The words Zion and temple belong in the same sentence together. In August 1833, as Saints attempted against much persecution to establish a geographic Zion in Jackson County, Missouri, the Prophet Joseph Smith was counseled in revelation to build a house unto the Lord “for the salvation of Zion” (D&C 97:12). The temple is the key to salvation, it said, because it is a place of thanksgiving, a place of instruction, and a place of understanding “in all things” (see D&C 97:12–14). Then comes this glorious promise: “Yea, and my presence shall be there, for I will come into it, and all the pure in heart that shall come into it shall see God. … Therefore, … let Zion rejoice, for this is Zion—THE PURE IN HEART; therefore, let Zion rejoice, while all the wicked shall mourn” (D&C 97:16, 21; emphasis added).

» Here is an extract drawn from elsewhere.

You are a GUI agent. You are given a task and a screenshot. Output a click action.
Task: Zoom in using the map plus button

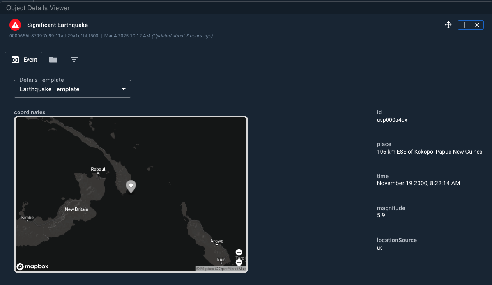click(239, 252)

For Zion, the pure in heart, the temple holds the key that unlocks holy places—places of rejoicing—while those in Babylon’s byways are condemned to mourn.
I was to bid my dear wife good-bye twice more during the tumultuous years of the Vietnam War. In a later year we would stand together and say farewell as a five-year-old son slipped from this world across the veiled threshold into the next; and, later still, we would welcome a handicapped daughter into mortality. Life has brought us its challenges, as it does to all. But through the years I have come to appreciate the wisdom of a dear friend, a patriarch and temple sealer. “Lance,” he said, “the joy I receive is more than just being in the temple. The temple is in me! And when I leave the temple, its peace goes with me.”
So it can be for every righteous soul. When we visit the temple as often as distance and individual circumstance permit, the temple will be in us. Then, despite the buffetings of life, we will always be in a holy place. The house of the Lord beckons to all who would be numbered with Zion: “Come ye, and let us go up to the mountain of the Lord, to the house of the God of Jacob; and he will teach us of his ways, and we will walk in his paths” (Isa. 2:3).
The day of the San Diego California Temple dedication attended by our stake, I came into the celestial room a few minutes early, accompanied by my daughter and one of my sons. My dear Pat was directing the choir. As though joined by angels, they rehearsed these magnificent words from a beloved Latter-day Saint hymn—a hymn we sang only moments ago:
(Hymns, 1985, no. 5)
Pat’s eyes met mine. For a brief moment I was transported back across the years, past the challenges and the heartaches to that wonderful day when together we had entered the house of the Lord. I drew my children close. In that instant a wonderful, celestial feeling swelled my breast. I knew I was in a holy place. I felt a peace as I had on that dark night so many years ago—and again I rejoiced. In the name of Jesus Christ, amen.